What the task requires |
Write the entries out again exactly; any picture among them gets left out.

Entries taken from a collection
○ ○ ○ ○

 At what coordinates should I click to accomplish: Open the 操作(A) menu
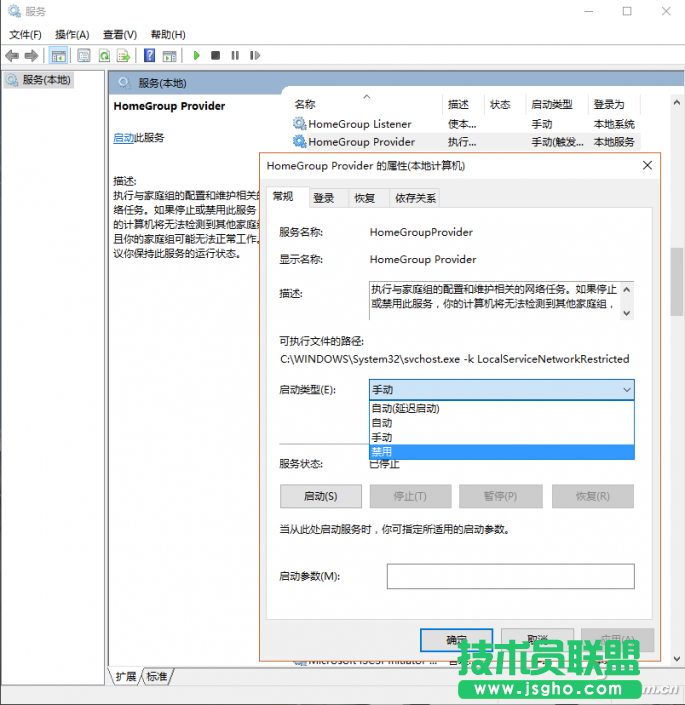pyautogui.click(x=72, y=35)
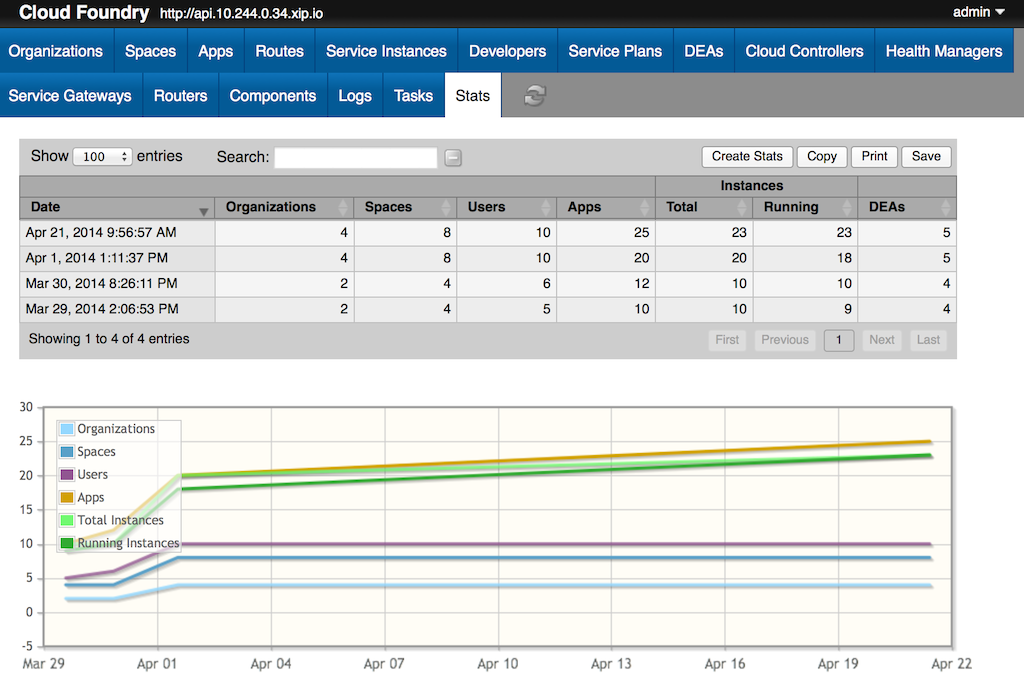
Task: Focus the Search input field
Action: point(355,157)
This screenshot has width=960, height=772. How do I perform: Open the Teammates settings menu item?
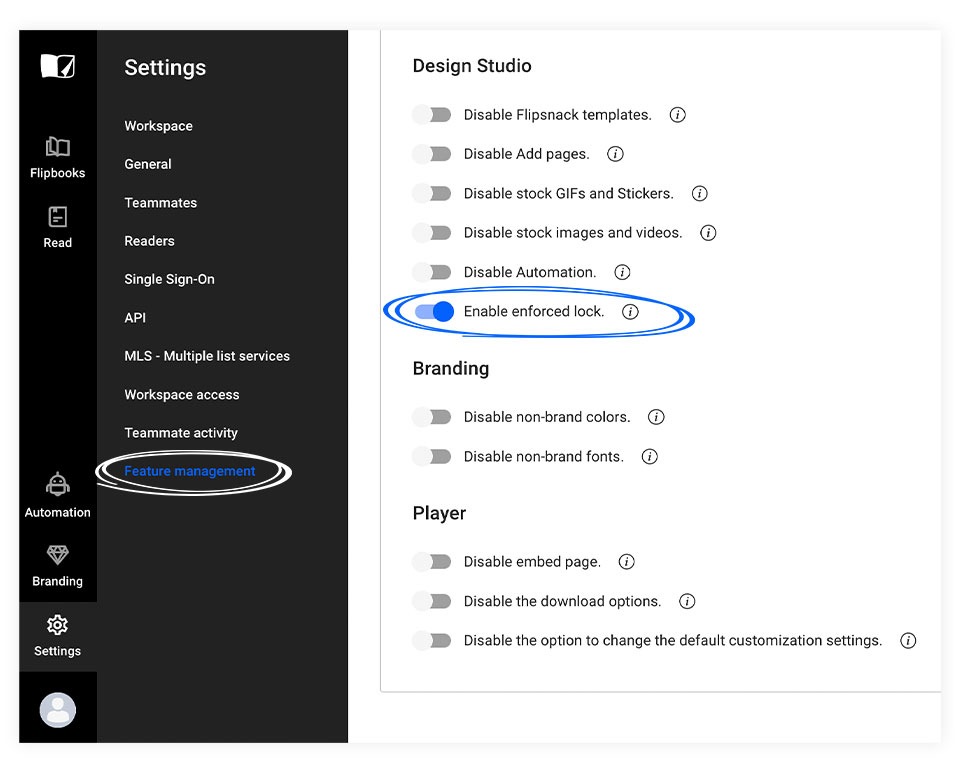[x=160, y=203]
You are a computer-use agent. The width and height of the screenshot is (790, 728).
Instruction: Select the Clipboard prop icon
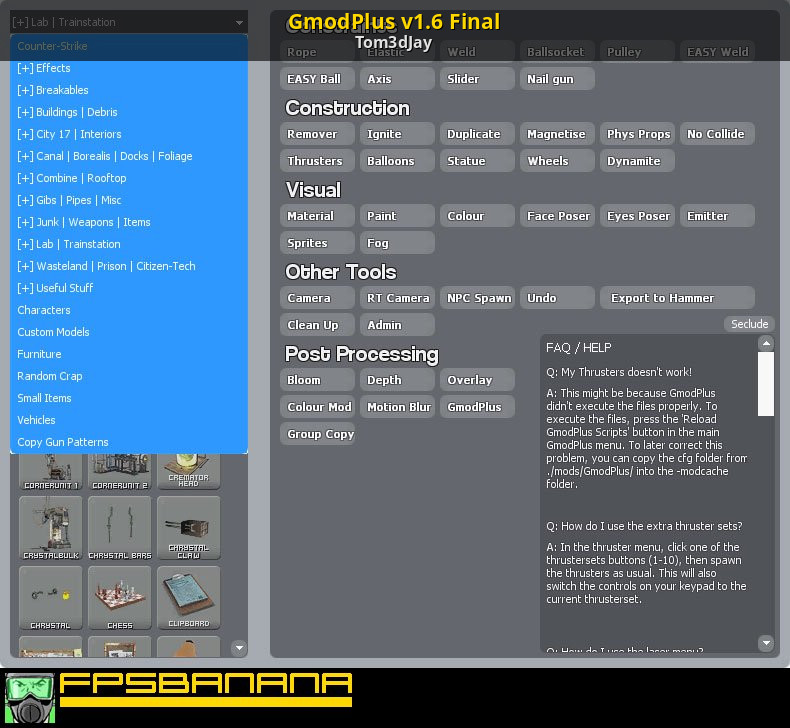pos(189,598)
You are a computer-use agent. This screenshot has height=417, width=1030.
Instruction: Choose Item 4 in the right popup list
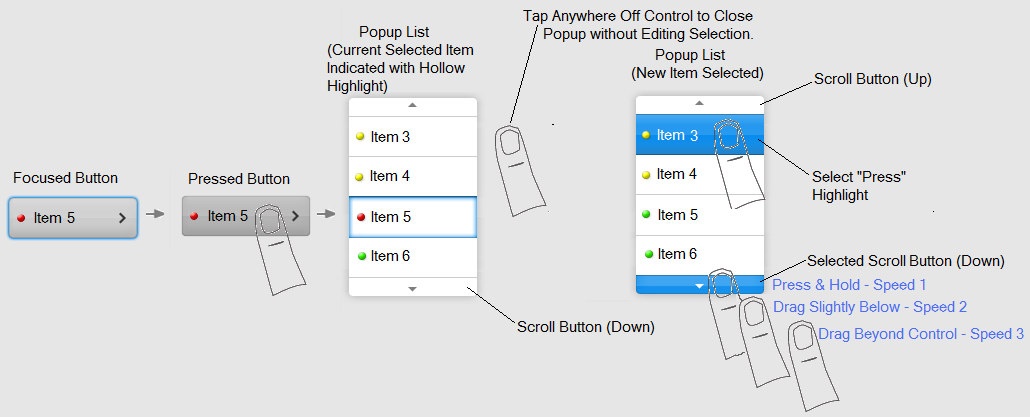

○ ○ ○ ○

Expected answer |
 At what coordinates should I click to accomplish: Open the 操作(A) menu
pyautogui.click(x=72, y=35)
Task: Focus the Search input field
Action: point(355,157)
This screenshot has width=960, height=772. How do I perform: Open the Teammates settings menu item?
[x=160, y=203]
You are a computer-use agent. The width and height of the screenshot is (790, 728).
Instruction: Select the Clipboard prop icon
pos(189,598)
You are a computer-use agent. This screenshot has height=417, width=1030.
Instruction: Choose Item 4 in the right popup list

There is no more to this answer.